▶ _TEXTO DE LECTURA_:
━━━
Otro asunto que me ha dado en que reflexionar, es el de la vacunación. Nos guste o no, este ha sido uno de los temas más polarizantes. Si bien las vacunas han demostrado ser una herramienta efectiva en la lucha contra el Covid-19, su rápida producción y despliegue han generado controversia. A diferencia de otras vacunas, las de Covid-19 recibieron una licencia de “emergencia”, por lo que no pasaron por todas las pruebas normales. En esencia, nos convertimos en un gran laboratorio humano. Hoy nos damos cuenta que si hay efectos secundarios en ciertas poblaciones y, de particular importancia, son los casos documentados de coágulos en las venas intracerebrales. Al final, cada persona debe poder tomar su decisión de vacunación basándose en los datos científicos y considerando sus propias pre-condiciones.
━━━
▶ _EJERCICIOS_:
[1] En el texto sobre la vacunación contra el Covid-19, ¿qué tipo de licencia recibieron esas vacunas?
[2] Prosigue el texto sobre la vacunación contra el Covid-19 a partir de su última oración.
━━━
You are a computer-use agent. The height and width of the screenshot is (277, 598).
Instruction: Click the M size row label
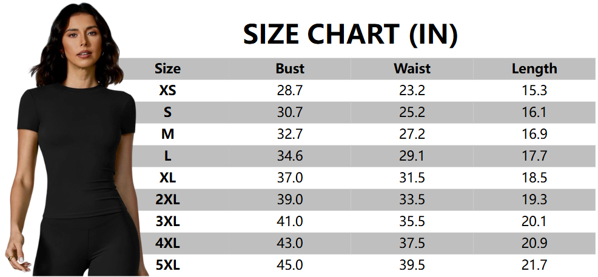167,135
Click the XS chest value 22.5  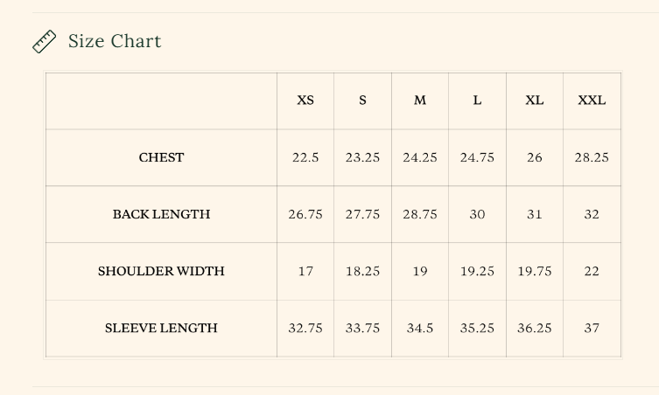point(305,157)
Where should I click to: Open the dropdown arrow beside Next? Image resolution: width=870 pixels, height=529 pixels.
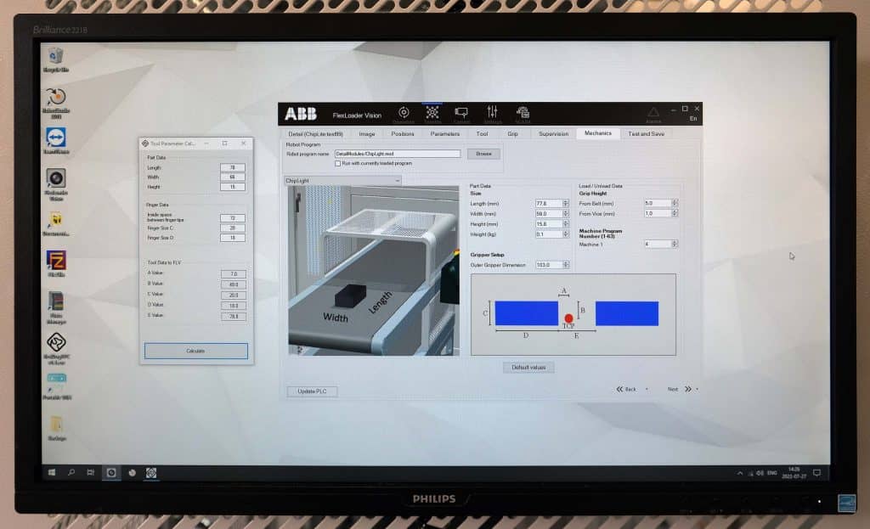point(697,390)
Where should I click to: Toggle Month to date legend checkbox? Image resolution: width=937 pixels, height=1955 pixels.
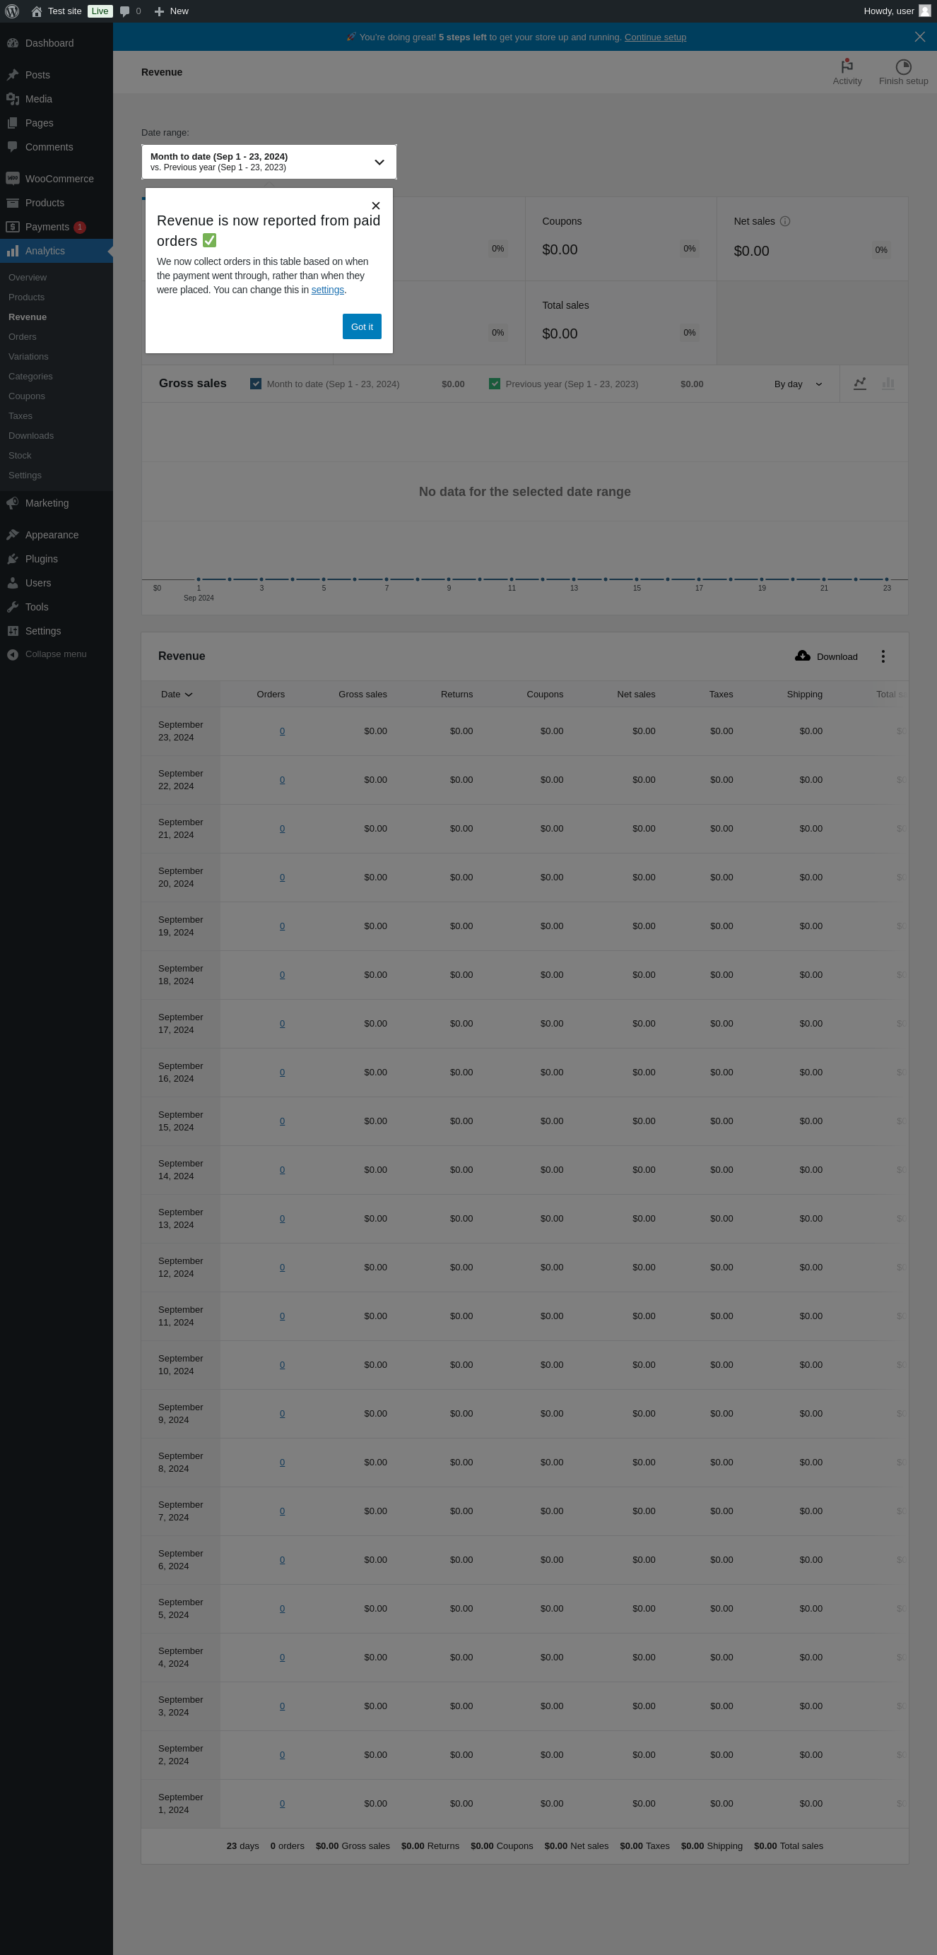click(x=256, y=384)
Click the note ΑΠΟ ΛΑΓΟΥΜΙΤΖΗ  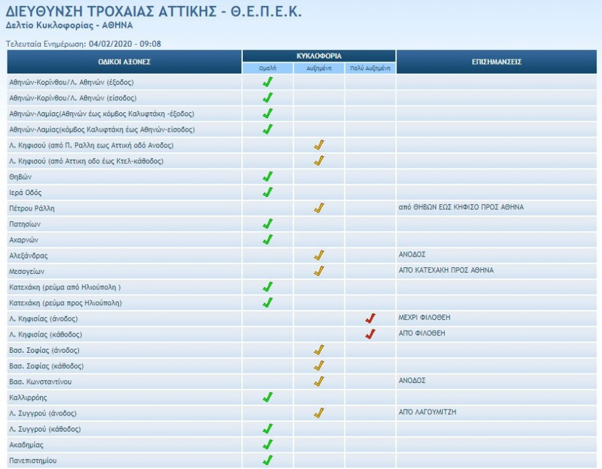(427, 412)
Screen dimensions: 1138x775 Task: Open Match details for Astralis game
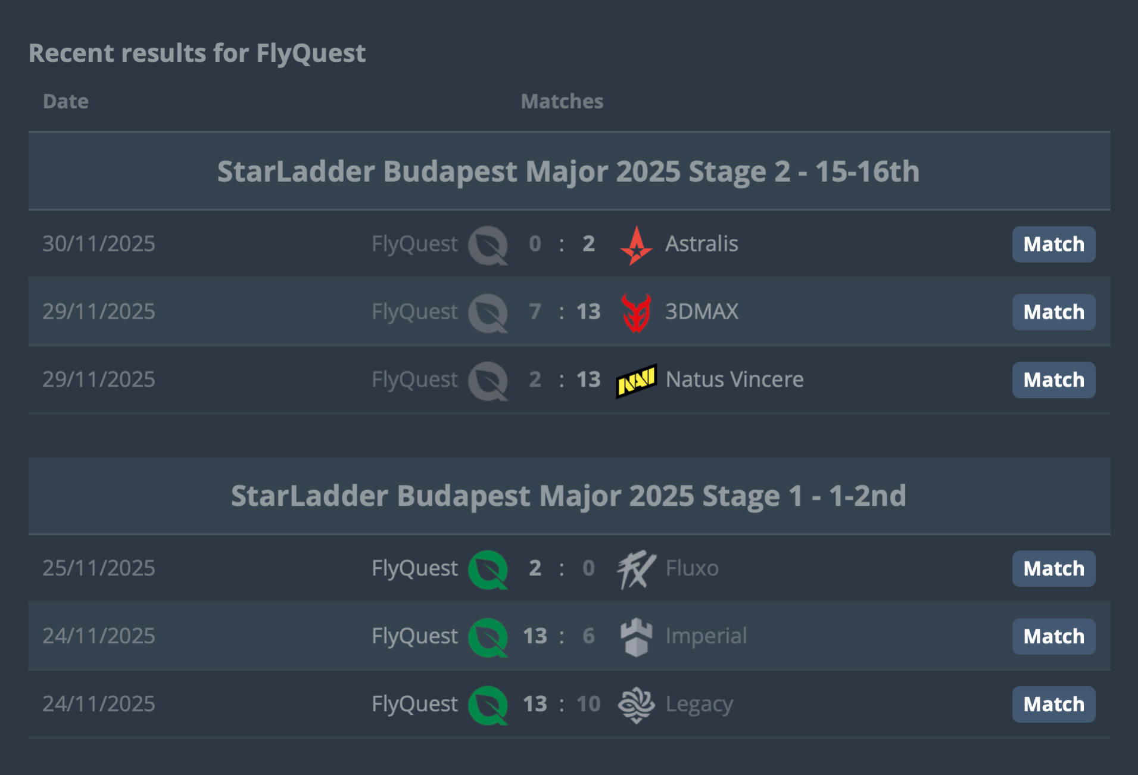(x=1053, y=244)
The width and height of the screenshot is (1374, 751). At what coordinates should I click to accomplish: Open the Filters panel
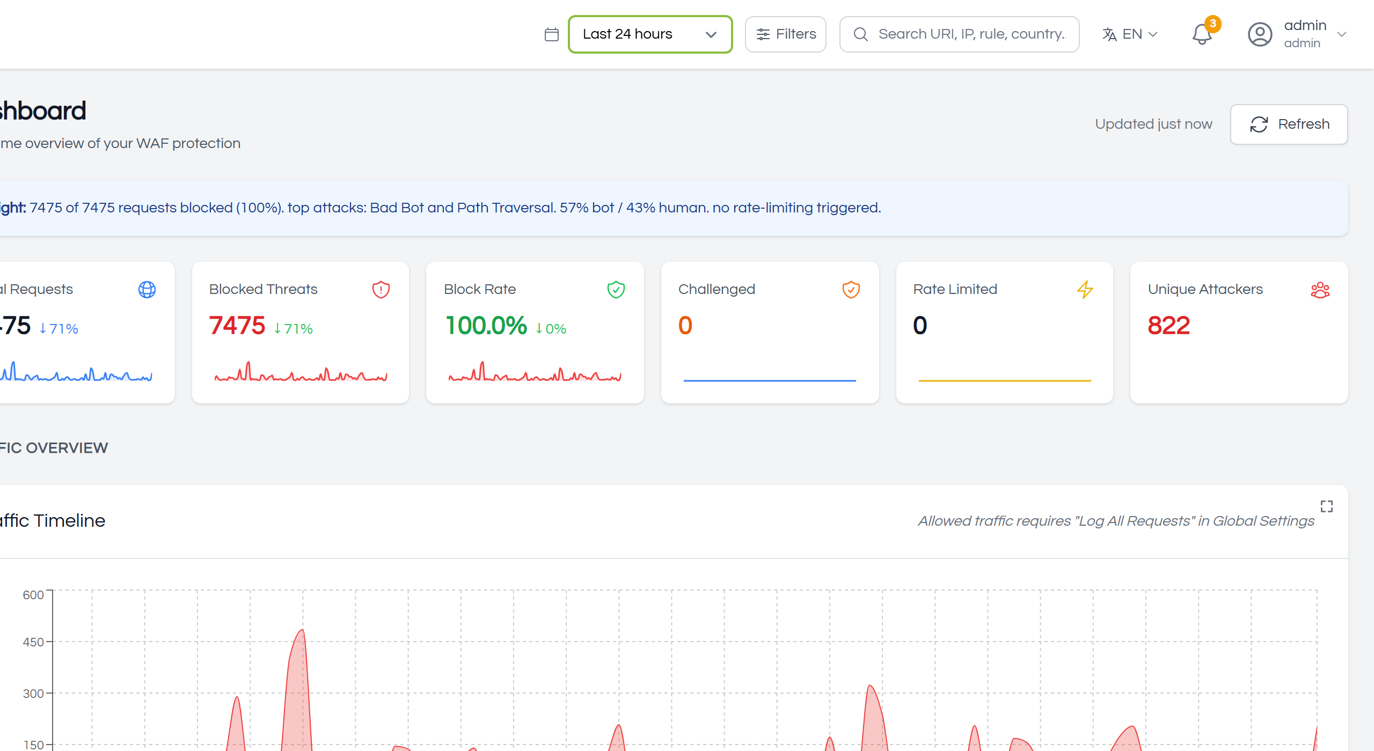785,34
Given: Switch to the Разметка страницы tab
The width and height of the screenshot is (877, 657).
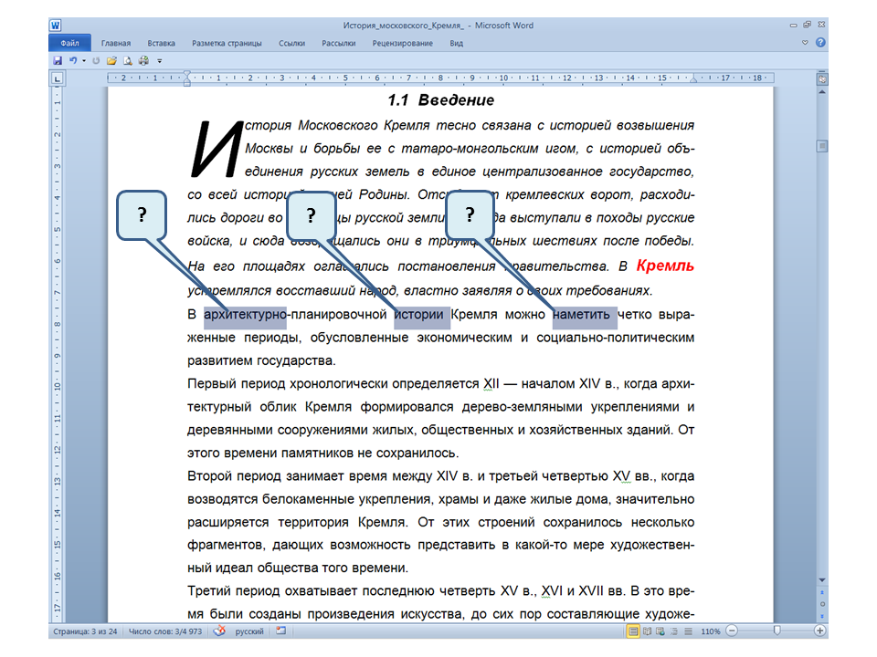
━━━
▶ _RESPUESTAS_:
[1] Una licencia de “emergencia”.

[2]
Además, el clima de polarización ha llevado a la censura de ciertas voces disidentes. Hoy, con el beneficio de la retrospectiva, nos damos cuenta de la importancia de proteger el derecho fundamental a la libre expresión, incluso cuando las opiniones divergen. De manera autoritaria se silenciaron voces “conspirativas” que planteaban la posibilidad de una fuga viral desde un laboratorio. Retrocedimos muchos siglos al silenciar voces disidentes por decreto. Voces que hoy resultan no haber sido tan conspirativas como se les señaló.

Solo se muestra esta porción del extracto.